Subsequently, several other men came out of the woodwork and said they met her on dating sites, then met her in person & didn’t pursue a relationship for one reason or another. Charges were never filed against the guy whose apartment she was found in, nor should they have been.

I think this is, under strict liability, one of those “It’s not fair to convict but you are technically guilty” situations. I would vote to either acquit, or, persuade the other jurors to go the jury nullification route.

Akin to Velocity, I think Tom is (assuming strict liability) guilty but not culpable.

In England reasonable belief in age is not relevant, its a strict liability crime, see R v G [2008] UKHL 37.

I’d have to abstain since I’ve charged quite a few with sexual assault because of the age difference. In many years of handling cases not one was unaware of the age difference.

You left out one crucial piece of information. Without it there is no way for a conviction. You mention no evidence that there was any sort of sexual contact. You can’t just assume that because they were living under the same roof.

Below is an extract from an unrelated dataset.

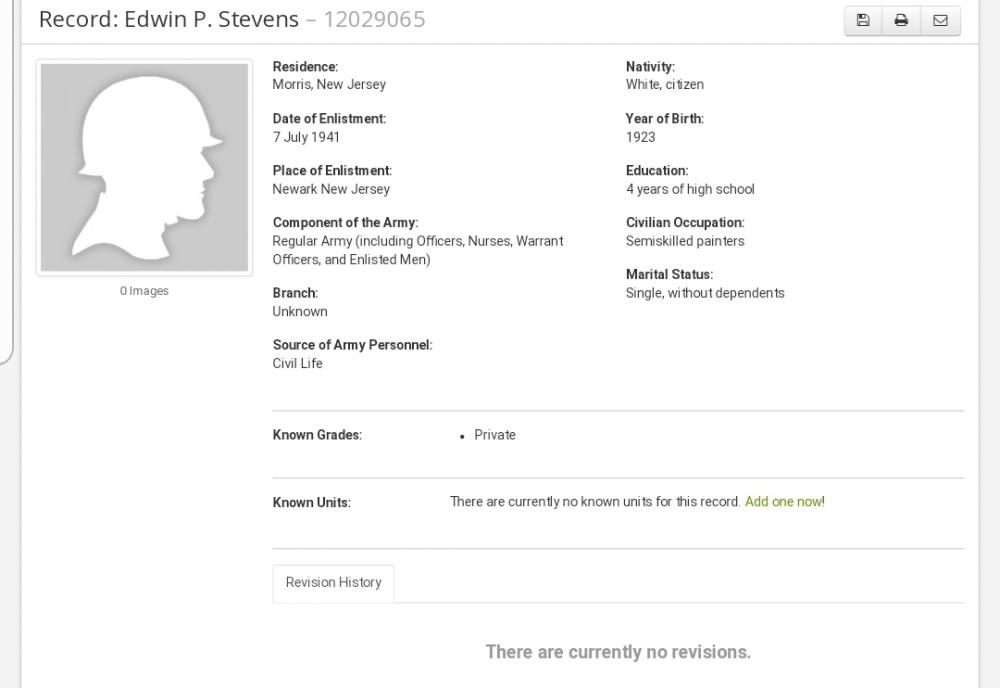Viewport: 1000px width, 688px height.
Task: Click the 'Civil Life' source value
Action: pos(298,364)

Not guilty. I don’t care what the law says. After the trial I’ll find a 15 year old girl to say she had sex with the prosecutor.

This case seems like a perfect instance for jury nullification.

Guilty, but only according to an anachronistic law that is rarely prosecuted anymore, unless there are extenuating circumstances, such as the wealth/influence of the girl’s father. Basically, statutory rape falls in that category of gotcha laws, that are widely ignored until the system wants to make an example of somebody.

When that happens, ignorance of actual vital statistics is not an excuse. If her birth certificate says she is underage and penetration occurs, it is legally defined as statutory rape and there is no defense…

Yeah, no.

TLTE: But if I were the juror, I’d nullify almost every case that I heard. There are way way way too many Americans incarcerated, and I’ll do anything I can to fight the national propensity to use prison as the default fix to our broken society.

Fortunately the jury has the final say on that. But surely seeing what she says is her birth certificate counts as rather more than ‘reasonable belief’?

Not guilty.

As a juror: not guilty. And I would hold to that even faced with other jurors who try to uphold a strict liability standard. Jury nullification is an important tool.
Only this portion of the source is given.